## Task statement
Copy the material below word for word, keeping each line in its original order and form.
-- START --
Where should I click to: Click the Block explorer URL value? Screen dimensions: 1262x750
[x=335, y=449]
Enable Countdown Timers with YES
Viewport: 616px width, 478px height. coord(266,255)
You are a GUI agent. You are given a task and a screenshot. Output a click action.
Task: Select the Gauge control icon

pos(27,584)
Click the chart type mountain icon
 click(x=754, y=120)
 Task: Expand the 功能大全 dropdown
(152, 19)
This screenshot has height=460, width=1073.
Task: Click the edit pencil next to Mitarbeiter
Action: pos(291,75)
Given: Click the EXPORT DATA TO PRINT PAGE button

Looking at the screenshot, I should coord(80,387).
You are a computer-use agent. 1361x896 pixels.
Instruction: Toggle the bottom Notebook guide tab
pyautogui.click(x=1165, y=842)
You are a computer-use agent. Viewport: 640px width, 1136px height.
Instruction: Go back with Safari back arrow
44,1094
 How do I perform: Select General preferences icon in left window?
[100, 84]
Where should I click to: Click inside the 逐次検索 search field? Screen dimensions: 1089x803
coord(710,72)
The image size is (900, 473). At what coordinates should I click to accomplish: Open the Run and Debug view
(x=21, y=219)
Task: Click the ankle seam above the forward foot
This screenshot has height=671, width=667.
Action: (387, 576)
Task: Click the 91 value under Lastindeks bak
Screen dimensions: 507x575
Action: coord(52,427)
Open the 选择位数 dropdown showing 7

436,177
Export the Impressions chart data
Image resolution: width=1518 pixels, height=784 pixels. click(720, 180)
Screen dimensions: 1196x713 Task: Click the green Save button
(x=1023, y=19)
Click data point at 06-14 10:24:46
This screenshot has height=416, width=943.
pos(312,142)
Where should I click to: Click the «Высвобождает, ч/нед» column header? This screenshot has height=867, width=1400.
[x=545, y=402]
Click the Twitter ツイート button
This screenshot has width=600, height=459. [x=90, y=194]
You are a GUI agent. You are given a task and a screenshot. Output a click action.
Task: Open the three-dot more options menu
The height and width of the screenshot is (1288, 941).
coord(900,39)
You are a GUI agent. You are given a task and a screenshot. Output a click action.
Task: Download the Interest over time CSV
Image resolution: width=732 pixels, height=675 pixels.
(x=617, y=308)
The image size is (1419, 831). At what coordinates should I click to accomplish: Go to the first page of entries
-- END --
## Full response
Where should I click to: Click the Block explorer URL value? Screen dimensions: 1262x750
[x=335, y=449]
Enable Countdown Timers with YES
Viewport: 616px width, 478px height. coord(266,255)
You are a GUI agent. You are given a task and a screenshot. Output a click action.
Task: Select the Gauge control icon

pos(27,584)
Click the chart type mountain icon
 click(x=754, y=120)
 Task: Expand the 功能大全 dropdown
(152, 19)
This screenshot has height=460, width=1073.
Task: Click the edit pencil next to Mitarbeiter
Action: pos(291,75)
Given: Click the EXPORT DATA TO PRINT PAGE button

Looking at the screenshot, I should coord(80,387).
You are a computer-use agent. 1361x896 pixels.
Instruction: Toggle the bottom Notebook guide tab
pyautogui.click(x=1165, y=842)
You are a computer-use agent. Viewport: 640px width, 1136px height.
Instruction: Go back with Safari back arrow
44,1094
 How do I perform: Select General preferences icon in left window?
[100, 84]
Where should I click to: Click inside the 逐次検索 search field? Screen dimensions: 1089x803
coord(710,72)
The image size is (900, 473). At what coordinates should I click to accomplish: Open the Run and Debug view
(x=21, y=219)
Task: Click the ankle seam above the forward foot
This screenshot has height=671, width=667.
Action: (387, 576)
Task: Click the 91 value under Lastindeks bak
Screen dimensions: 507x575
Action: coord(52,427)
Open the 选择位数 dropdown showing 7

436,177
Export the Impressions chart data
Image resolution: width=1518 pixels, height=784 pixels. click(720, 180)
Screen dimensions: 1196x713 Task: Click the green Save button
(x=1023, y=19)
Click data point at 06-14 10:24:46
This screenshot has height=416, width=943.
pos(312,142)
Where should I click to: Click the «Высвобождает, ч/нед» column header? This screenshot has height=867, width=1400.
[x=545, y=402]
Click the Twitter ツイート button
This screenshot has width=600, height=459. [x=90, y=194]
You are a GUI agent. You are given a task and a screenshot. Output a click action.
Task: Open the three-dot more options menu
The height and width of the screenshot is (1288, 941).
coord(900,39)
You are a GUI agent. You are given a task and a screenshot. Output a click action.
Task: Download the Interest over time CSV
Image resolution: width=732 pixels, height=675 pixels.
(x=617, y=308)
The image size is (1419, 831). At what coordinates should I click to accomplish: Go to the first page of entries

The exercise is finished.